TEXTO PARA ANÁLISE →
........
O concelho de Ovar foi um dos mais afetados pela pandemia. Precocemente, a autoridade de saúde do município reconheceu a existência de uma situação epidemiológica compatível com transmissão comunitária ativa. Assim, a 17 de março foi declarado o estado de calamidade em Ovar com efeitos até ao dia 2 de abril.11 Pelos dados oficiais apresentados, a 23 de março de 2020 já se registavam 55 casos confirmados no concelho,12 sendo que nos dias seguintes, houve um aumento significativo no seu número (Figura 2).

Figura 2 Situação epidemiológica em Ovar relativamente ao nº de casos confirmados com SARS-CoV-2 no período de 23 de março a 3 de julho de 2020.12  

Com a entrada em vigor deste despacho, que interditava a deslocação da comunidade vareira ou permanência na via pública, exceto para situações de primeira necessidade, ocorreu o encerramento de vários serviços públicos e de comércio e foi ainda impossibilitada a deslocação para os concelhos adjacentes, com a fixação de uma cerca sanitária.11

A 2 e 17 de abril de 2020, as autoridades nacionais, face ao panorama no País, decidiram a renovação do estado de emergência em Portugal. Apenas a 2 de maio de 2020, o País passou para o estado de calamidade, com apresentação de um plano de desconfinamento em três fases com vista à reabertura gradual de vários setores de atividade.13

Quanto à região de Ovar, o Conselho de Ministros prorrogou, a 2 de abril, os efeitos da declaração de situação de calamidade e a cerca sanitária no município até 17 de abril de 2020.14 Nessa data foram revogadas estas medidas; contudo, o novo decreto que renovou o estado de emergência do País apresentava um artigo onde estavam descritas as limitações especiais aplicáveis no concelho de Ovar.15

O presente relato de prática pretende refletir sobre uma realidade pessoal e profissional muito atual, vivenciada por duas internas de medicina geral e familiar (MGF), que desempenham a sua atividade assistencial numa área rural em Ovar, face à pandemia pela COVID-19. Com o mesmo pretende-se retratar o papel que os cuidados de saúde primários tiveram e têm na prestação de cuidados à população no decorrer desta pandemia, bem como o trabalho desenvolvido e os desafios encontrados pelos profissionais de saúde na sua prática clínica diária, onde a manutenção da saúde, a cura e o tratamento da doença decorrem a par com a COVID-19.
........
DADOS DE ORIGEM →
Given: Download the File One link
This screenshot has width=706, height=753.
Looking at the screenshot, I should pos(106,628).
........
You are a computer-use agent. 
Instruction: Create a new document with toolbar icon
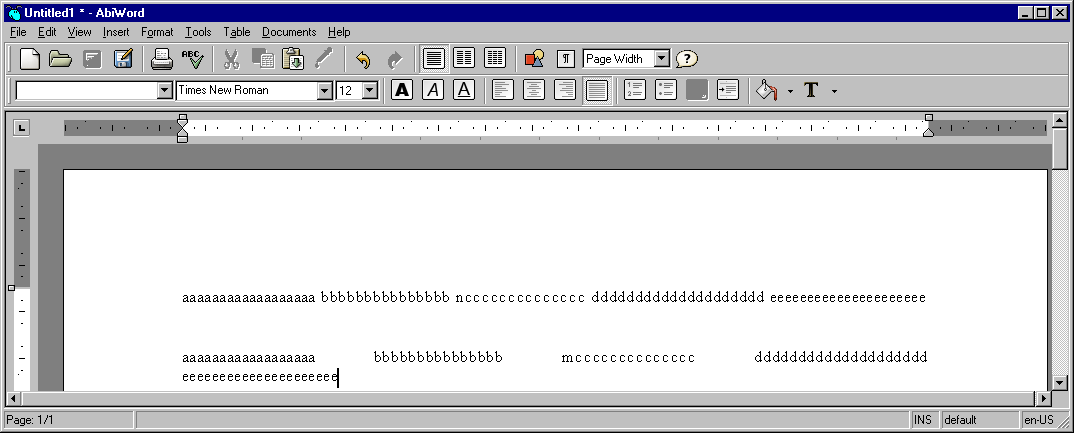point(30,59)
........
INSTRUÇÕES →
a) No texto sobre Ovar e a pandemia, em que dia foi declarado o estado de calamidade no concelho?
b) Transcreva do texto sobre Ovar e a pandemia o trecho que vai de "O concelho de Ovar foi" até "número (Figura 2).".
c) Retome o texto sobre Ovar e a pandemia a partir do ponto em que ele termina.

RESPOSTAS POR TAREFA →
a) A 17 de março.

b)
O concelho de Ovar foi um dos mais afetados pela pandemia. Precocemente, a autoridade de saúde do município reconheceu a existência de uma situação epidemiológica compatível com transmissão comunitária ativa. Assim, a 17 de março foi declarado o estado de calamidade em Ovar com efeitos até ao dia 2 de abril.11 Pelos dados oficiais apresentados, a 23 de março de 2020 já se registavam 55 casos confirmados no concelho,12 sendo que nos dias seguintes, houve um aumento significativo no seu número (Figura 2).

c)
Descrição

Ter-se-á o leitor alguma vez questionado “Qual o meu limite?”, ou já alguma vez terá visto algo no jornal ou na televisão e pensado: “Estas coisas só acontecem nos filmes e nunca em Portugal”? Com certeza que todos os médicos no mundo ter-se-ão questionado sobre estes e outros assuntos.

Duas internas de MGF, que trabalham numa Unidade de Saúde Familiar (USF) na zona rural de Ovar, desta vez não conhecida pelo seu mágico Carnaval, mas antes pela cerca sanitária, relatam a experiência que vivenciaram nesse período.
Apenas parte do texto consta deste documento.